Work to do
• A. Answer these questions from the Delnosource.py script, one line each, marked (i), (ii), (iii):
(i) Which language edition of Wikipedia is the script used in?
(ii) Which option enables the recursive mode?
(iii) Under which license is the script distributed?
• B. Decide whether each statement agrees with the Delnosource.py script. Answer yes or no and quote the words that settle it.
(i) The -auto option makes the bot ask about every image before changing an article.
(ii) The variable rock is set to False before the arguments are read.
(iii) The script is labeled as version 2.0.
• C. Pick up the Delnosource.py script after its last line, the one that assigns site, and write the code that comes next.

Python:Delnosource.py

From Botwiki

Jump to: navigation, search
#!/usr/bin/python
# -*- coding: utf-8 -*-
"""
 
This is a script used in the italian Wikipedia to remove the "no-source" images from the articles
that used them. In this way the category where there are the old no-source can be deleted.
 
This version is commented so i think that you won't have problem to understood (more or less) what the
bot does. However, for asking, bugs or something else, ask me here: http://it.wikipedia.org/wiki/Discussioni_utente:Filnik
 
Parameters:
 
-cat        Defing the right category where are the images (it must end with %s %s %s) (if the default it's corret you don't need
            to use this option.
 
-ric        Use it to enable the recursive.
 
-auto       Use it to let the bot working without ask you every image if the article where
            it is need changes or not.
"""
#
# Delnosource.py Version 1.0
#
# (C) Filnik it.wiki 2007
#
# Distributed under the terms of the MIT license.
#
 
import wikipedia, catlib, re
import codecs, time, pagegenerators
 
# Defing if the script must be recursive (i've choose Rock only because when i've add this variable
# i've just finished the code ^__^ (and also because it doesn't change if the variable's name is rock...)
rock = False
 
# A variable to understood if the 
dont_ask = False
 
# Defing args (parameters) (first part)
for arg in wikipedia.handleArgs():
    if arg == '-ric':
        rock = True
    elif arg == '-auto':
        dont_ask = True
 
# Find out what project and language the bot will use.
site = wikipedia.getSite()

Given entries
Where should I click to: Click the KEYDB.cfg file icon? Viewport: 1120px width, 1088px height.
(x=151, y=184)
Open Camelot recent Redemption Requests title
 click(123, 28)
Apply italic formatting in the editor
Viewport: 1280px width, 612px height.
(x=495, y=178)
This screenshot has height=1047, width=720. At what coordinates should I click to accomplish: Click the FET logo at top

Task answers
• A.
(i) The Italian Wikipedia.
(ii) -ric
(iii) The MIT license.

• B.
(i) No: "Use it to let the bot working without ask you every image"
(ii) Yes: "rock = False"
(iii) No: "Delnosource.py Version 1.0"

• C.
lang = site.lang                   # example: 'en'
project = wikipedia.default_family # example: 'wikipedia'
 
# Two small dictionary to defing what the bot has to use with the relative project.
# If you project isn't there, you have to add it if you want that the script will work.
# ----------------------------------- Change Below! -------------------------------------- #
 
# There is the image namespace, put the translation in your language
immagine =  {
            'en':'Image:',
            'it':'Immagine:',
            }
 
# The comment that the bot will use when it remove an image.
comm =      {
            'en':'Bot: Removing an image tagged with {{no source}}',
            'it':"Bot: Tolgo immagine taggata come unverified.",
            }
 
# The category name with %s %s %s at the end (for example 12 april 2007)
def cat_find(seven_days_ago, name_months, year):
 
    cat_name =  {
                'en' : 'Images with unknown source as of %s %s %s' % (seven_days_ago, name_months, year),
                'it' : 'Immagini senza informazioni dal %s %s %s' % (seven_days_ago, name_months, year),
                }
 
    cat_translation = wikipedia.translate(wikipedia.getSite(), cat_name)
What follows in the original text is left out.